Given passage –
Begin

# Using sand bag drop to pull suck drape



## Legionlights (May 19, 2009)

Hello,
I am working on setting up a kabuki drop/suck drape set up for a magician who is taking it out on the road this summer. We are just trying to get the one he used to use up and working properly. Problem is I don't feel it is safe to release a sand bag that rigged overhead in a backstage area, and allow it to run free all the way into the deck surface. He says they do it mainly to get a consistent speed as far as the drape being sucked off the stage, so the idea of using any mechanical means to add friction and so slow down the bag dropping is out of the question. I considered using a reverse bungee apparatus but then there would have to be a qualified tech there to be able to handle the rig. If anyone has any ideas I would appreciate the input.


----------



## Footer (May 19, 2009)

First, you should have a qualified tech there anytime things are moving over head. Period

This is a rigging discussion, and it is against our TOS to discuss rigging around here.

End

Short exercise – Go on with the forum thread about the sand bag drop for the suck drape from the point where it stops. The material that comes next has nothing to do with the text.

Supplied records –
Begin

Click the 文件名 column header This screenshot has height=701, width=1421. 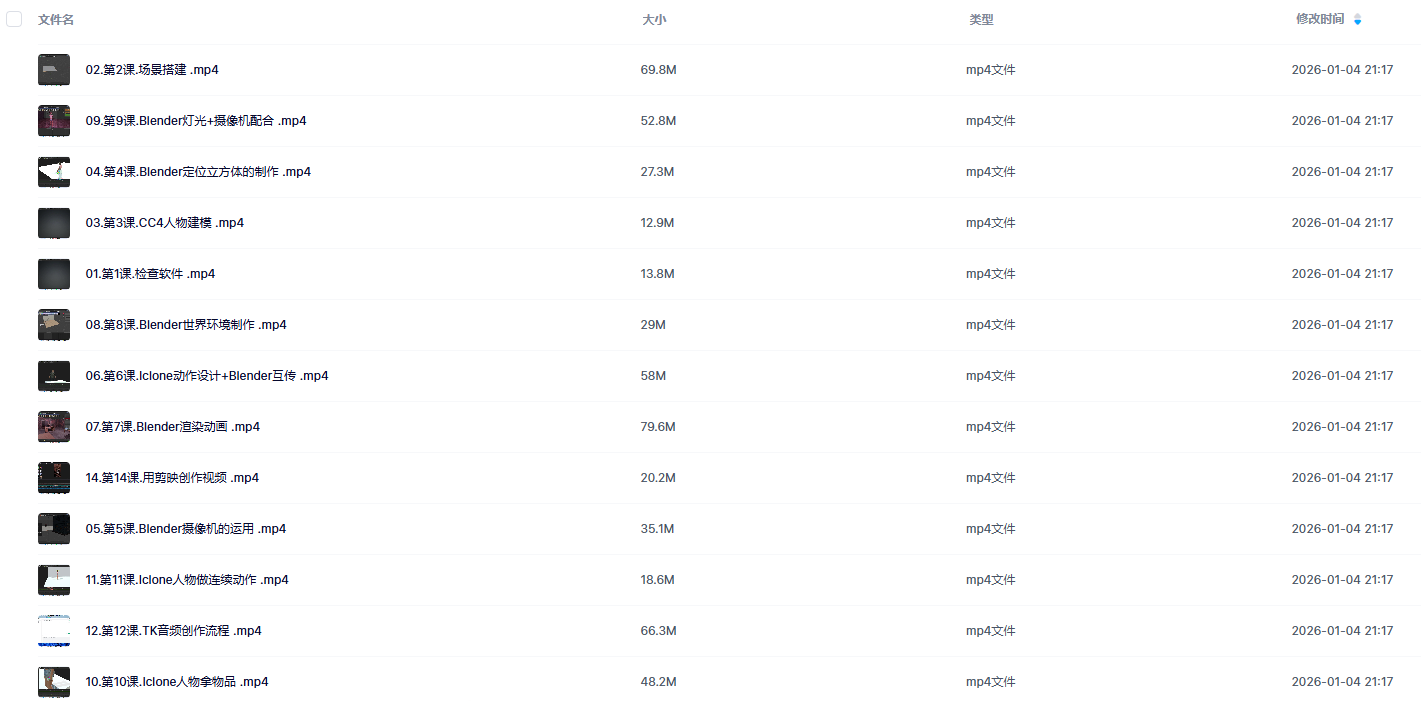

End
Begin

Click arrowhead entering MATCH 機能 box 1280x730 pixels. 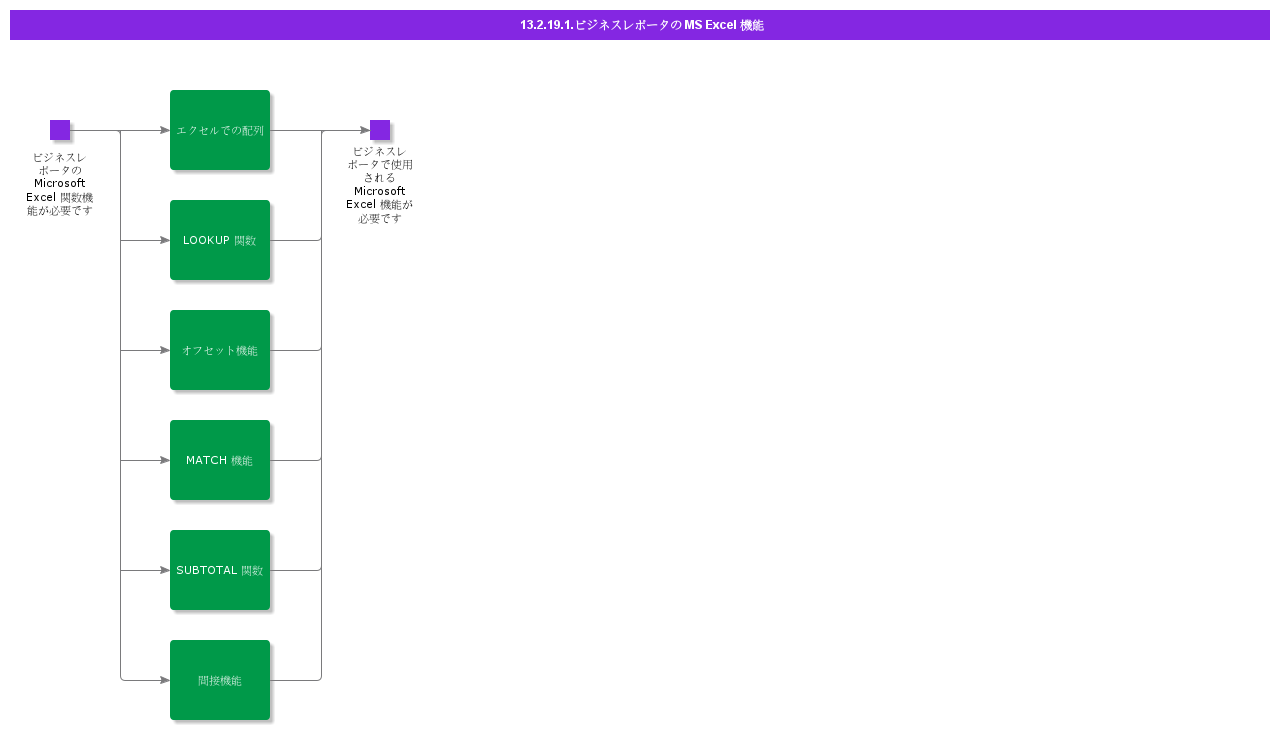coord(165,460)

End

Reply –
I would suggest to you that you are on the right track to avoid dropping a sandbag at all costs. That sounds like the worst idea ever, and reminds me of looney toons too much to be safe. There are plenty of alternatives to do this, call your local rigging company and they can set you up with either a high speed winch or something like that.


----------



## Les (May 19, 2009)

Why doesn't he just use magic.


----------



## derekleffew (May 19, 2009)

FTSI has some experience in this, IIRC.


----------



## Footer (May 20, 2009)

derekleffew said:


> FTSI has some experience in this, IIRC.



I played with some of their high speed winches a few years back. They are insane. They can pull things down faster then the objects terminal velocity if that gives you any idea of how fast they are.


----------



## What Rigger? (May 23, 2009)

I use the FTSI stuff daily. Oh. My. Dear.Lord. I am in love. BEYOND excellent!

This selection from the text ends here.